In order to claim constructive dismissal, an employee must resign in response to his employer’s conduct. It follows that such claims are generally difficult for employees to pursue. To succeed in such a claim, an employee must establish, on the balance of probabilities, that:
• his employer committed a breach of an express or implied term of his contract of employment;
• the breach was sufficiently serious to justify the employee’s resigning in response to it, and that the employee did, in fact, resign in response to it; and
• the employee did not “affirm” the contract after the breach had taken place, for example by leaving it too long before he resigned.
For a breach to be “sufficiently serious” to justify dismissal, it must be fundamental – ie, one that goes to the root of the employment contract or that shows that the employer no longer intends to be bound by one or more of the essential terms of the contract.
Breach of the implied duty of trust and confidence
All employment contracts contain an implied duty of mutual trust and confidence. This essentially requires that both employer and employee conduct themselves in relation to the other in a way that does not undermine the trust and confidence that exists between the parties. Often, constructive dismissal claims will be brought on the basis that the employer has behaved in a way that has fundamentally breached that implied duty and that this justifies the employee’s resignation. However, this can be a difficult concept and has generated much case law in the tribunals.
The case law indicates that the tribunal should look at whether the employer had reasonable and proper cause for the conduct complained of and whether this was likely to, or calculated to, destroy or seriously damage trust and confidence. This is therefore a relatively difficult test for the employee to satisfy.
Employment Appeal Tribunal decision
Earlier this month, the Employment Appeal Tribunal clarified the position to be adopted by tribunals when considering this type of claim. In holding that the claimant, who had resigned shortly after alleging a breach of trust and confidence, had not been unfairly dismissed, the Employment Appeal Tribunal set out the following principles:
• Where an employee resigns and claims that he has been constructively dismissed by his employer, the conduct in question must be sufficiently serious as to go beyond unreasonable conduct and must amount to a breach of contract.

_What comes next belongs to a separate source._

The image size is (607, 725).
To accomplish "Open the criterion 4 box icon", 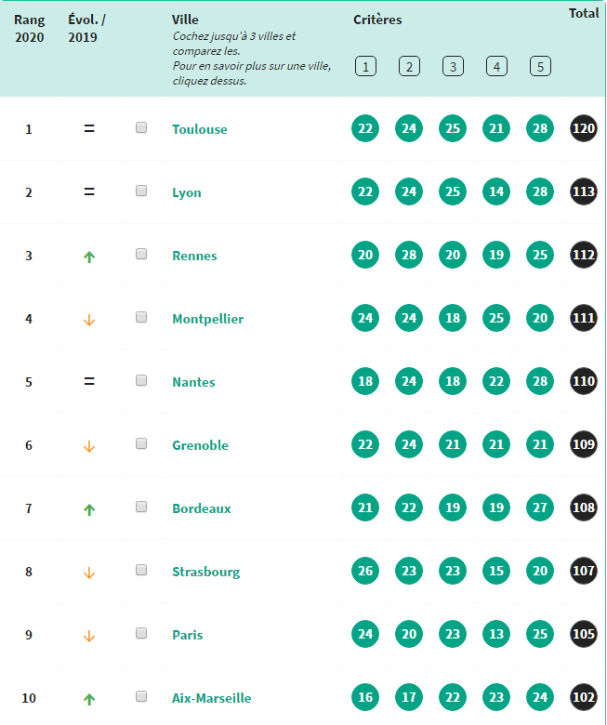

The Employment Appeal Tribunal rejected the test applied in earlier cases that there could be no fundamental breach if the employer had acted in a way that other employers may have acted in those circumstances; that is, that it acted within a “band of reasonable responses”.
• Where the fundamental breach of contract relied upon is the implied term of mutual trust and confidence, the employee must show that the employer had acted, without reasonable or proper cause, in a manner that was likely to or calculated to destroy the relationship of trust and confidence that should exist between the parties.
• Even where there is a finding of constructive dismissal, an employer may still argue that the dismissal was nevertheless fair. At this stage the “band of reasonable responses” test may be applied.
On the facts of this case, the employee was able to demonstrate that there had been a fundamental breach of contract by his employer. However, his claim ultimately failed because his employer was found to have remedied the breach by upholding the employee’s internal complaint, which it did before the employee resigned.
This case represents an interesting clarification of the principles that should be applied in determining constructive dismissal claims, and reminds us how complex such claims can be.